■ **PROBLEM TO WORK ON**
Would you please transcribe, exactly as written, the lines of the entries below starting at the one that holds "Privacy notices (361, 1453)" and ending at the one that holds "Accept (384, 1716)", both included?

┌──

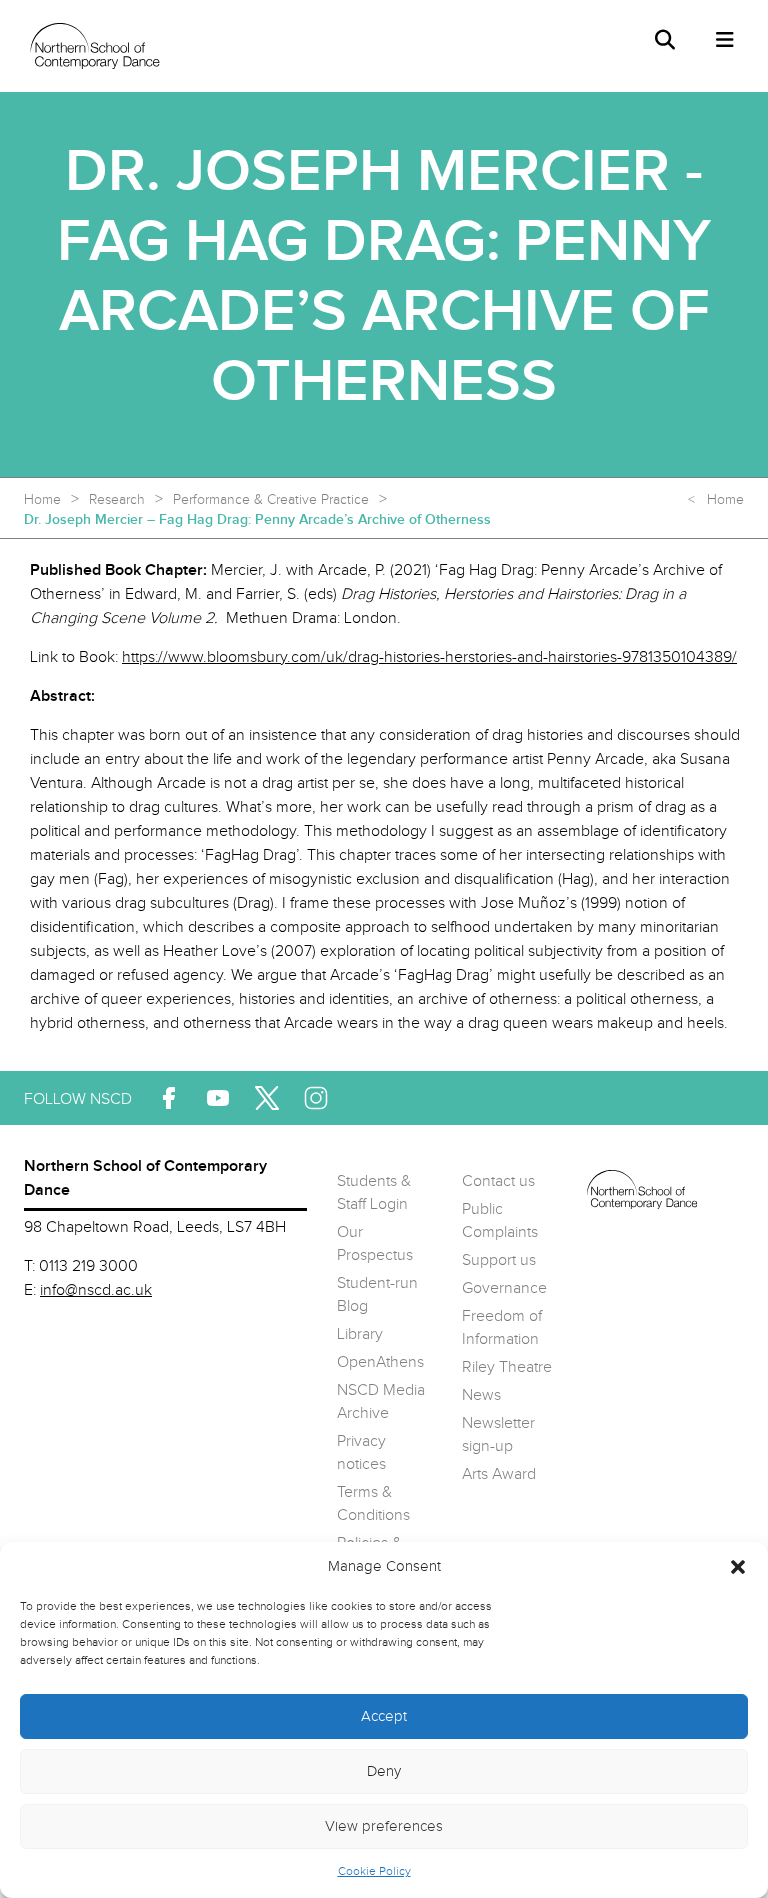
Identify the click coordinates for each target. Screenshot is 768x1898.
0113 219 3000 (88, 1266)
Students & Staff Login (374, 1193)
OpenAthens (380, 1362)
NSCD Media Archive (381, 1402)
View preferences (384, 1826)
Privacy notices (361, 1453)
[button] (738, 1567)
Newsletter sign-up (498, 1435)
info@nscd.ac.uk (96, 1290)
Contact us (498, 1181)
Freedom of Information (502, 1328)
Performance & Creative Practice (271, 500)
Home (42, 500)
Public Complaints (500, 1221)
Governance (504, 1288)
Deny (384, 1771)
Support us (499, 1260)
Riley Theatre (507, 1367)
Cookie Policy (374, 1871)
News (481, 1395)
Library (360, 1334)
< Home (716, 500)
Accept (384, 1716)
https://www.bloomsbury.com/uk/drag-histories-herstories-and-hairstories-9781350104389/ (429, 657)
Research (117, 500)
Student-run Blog (377, 1295)
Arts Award (499, 1474)
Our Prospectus (375, 1244)
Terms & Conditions (373, 1504)
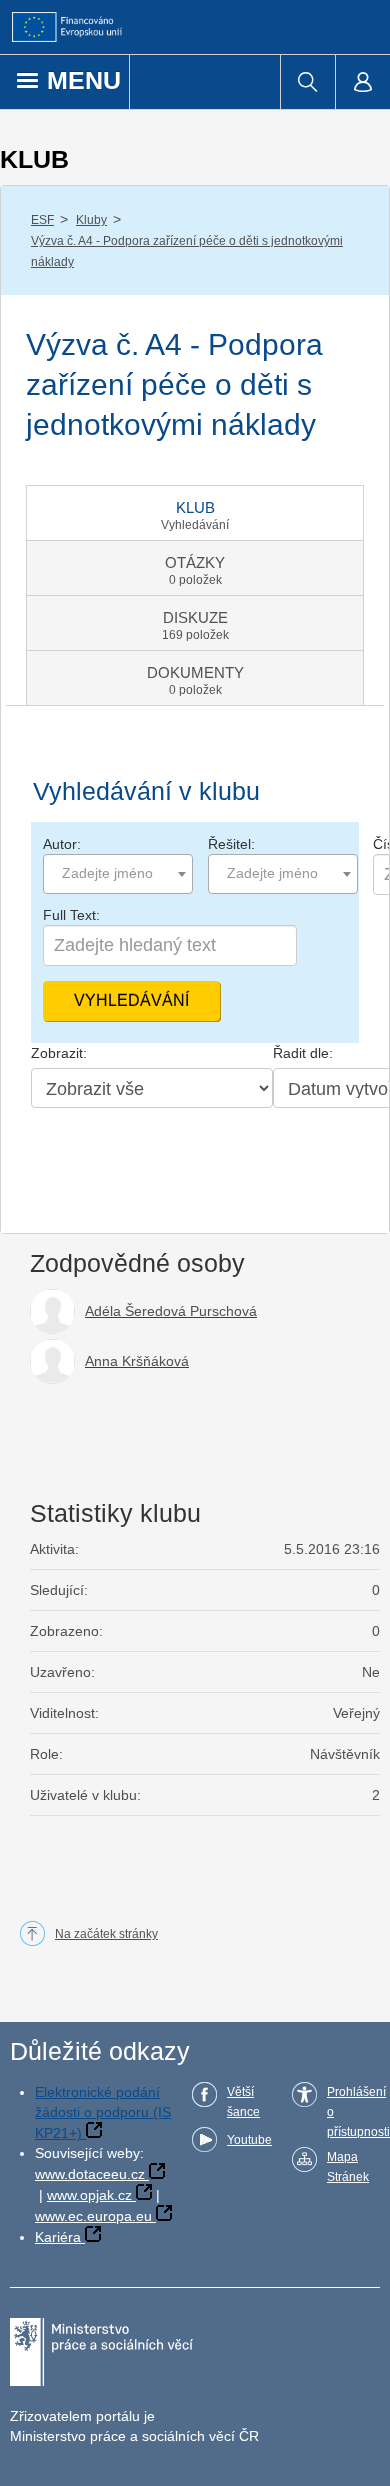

└──

■ **ANSWER FOR THIS EXERCISE**
Privacy notices (361, 1453)
[button] (738, 1567)
Newsletter sign-up (498, 1435)
info@nscd.ac.uk (96, 1290)
Contact us (498, 1181)
Freedom of Information (502, 1328)
Performance & Creative Practice (271, 500)
Home (42, 500)
Public Complaints (500, 1221)
Governance (504, 1288)
Deny (384, 1771)
Support us (499, 1260)
Riley Theatre (507, 1367)
Cookie Policy (374, 1871)
News (481, 1395)
Library (360, 1334)
< Home (716, 500)
Accept (384, 1716)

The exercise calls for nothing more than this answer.